We acknowledge that the SIL technique is challenging due to reduced triangulation, instrument collision, and a view with the laparoscope parallel to working instruments. Therefore, surgeons with advanced laparoscopic skills should only use this approach in patients with acute cholecystitis after gaining considerable experience with SIL for elective cholecystectomies. Additionally, there should be a low threshold to place an additional port in difficult cases, converting to CL to ensure patient safety.

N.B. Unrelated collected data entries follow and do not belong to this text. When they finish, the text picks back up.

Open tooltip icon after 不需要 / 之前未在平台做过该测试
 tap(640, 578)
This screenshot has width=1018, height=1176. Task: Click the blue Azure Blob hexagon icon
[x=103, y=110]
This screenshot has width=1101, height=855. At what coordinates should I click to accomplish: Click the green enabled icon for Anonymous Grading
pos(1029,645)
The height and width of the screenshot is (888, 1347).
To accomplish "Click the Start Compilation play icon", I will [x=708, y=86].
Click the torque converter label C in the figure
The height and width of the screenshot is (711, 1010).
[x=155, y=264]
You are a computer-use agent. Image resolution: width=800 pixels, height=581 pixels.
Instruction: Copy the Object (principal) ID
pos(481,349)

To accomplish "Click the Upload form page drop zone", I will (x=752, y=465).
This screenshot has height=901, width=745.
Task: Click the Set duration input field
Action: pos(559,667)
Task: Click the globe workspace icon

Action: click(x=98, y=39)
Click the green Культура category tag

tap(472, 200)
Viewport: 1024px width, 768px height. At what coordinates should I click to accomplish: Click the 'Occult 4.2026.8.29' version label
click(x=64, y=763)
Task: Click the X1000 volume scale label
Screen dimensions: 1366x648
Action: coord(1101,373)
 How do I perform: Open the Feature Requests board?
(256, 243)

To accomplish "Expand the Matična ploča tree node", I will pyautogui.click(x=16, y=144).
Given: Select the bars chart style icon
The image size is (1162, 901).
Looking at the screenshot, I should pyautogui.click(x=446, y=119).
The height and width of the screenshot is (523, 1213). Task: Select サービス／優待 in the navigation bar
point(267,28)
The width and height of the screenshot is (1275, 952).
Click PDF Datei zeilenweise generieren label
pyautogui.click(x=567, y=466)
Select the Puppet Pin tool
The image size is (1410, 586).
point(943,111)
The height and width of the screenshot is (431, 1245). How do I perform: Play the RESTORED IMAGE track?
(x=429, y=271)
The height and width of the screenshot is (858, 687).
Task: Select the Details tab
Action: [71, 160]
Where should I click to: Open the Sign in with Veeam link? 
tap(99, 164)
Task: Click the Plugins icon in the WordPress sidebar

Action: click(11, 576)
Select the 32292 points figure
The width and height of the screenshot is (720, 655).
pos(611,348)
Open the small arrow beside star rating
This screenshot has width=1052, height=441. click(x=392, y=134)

This approach is not usually used in patients with acute cholecystitis. This explains the small number of patients in this study. Nevertheless, we acknowledge that this study contains small patient numbers and this is a limitation of the study methodology. There should be further studies auditing larger number of patients undergoing SIL for acute cholecystitis or randomized controlled trials comparing SIL and CL.

5. Conclusions

The SILS technique is a feasible and safe alternative to conventional MPL cholecystectomy for acute cholecystitis. There should be a low threshold to place additional ports to convert to conventional laparoscopy.

Data Availability

The raw data in this study can be accessed from the corresponding author upon request.

Conflicts of Interest

The authors declare that they have no conflicts of interest.

Authors’ Contributions

Cawich SO, Mohanty S and Felix O were responsible for data collection and statistical analysis. Cawich SO, Mohanty S, Felix O, and Dapri G wrote the manuscript. All authors reviewed the manuscript, contributed intellectual content, and approved the final version of the manuscript.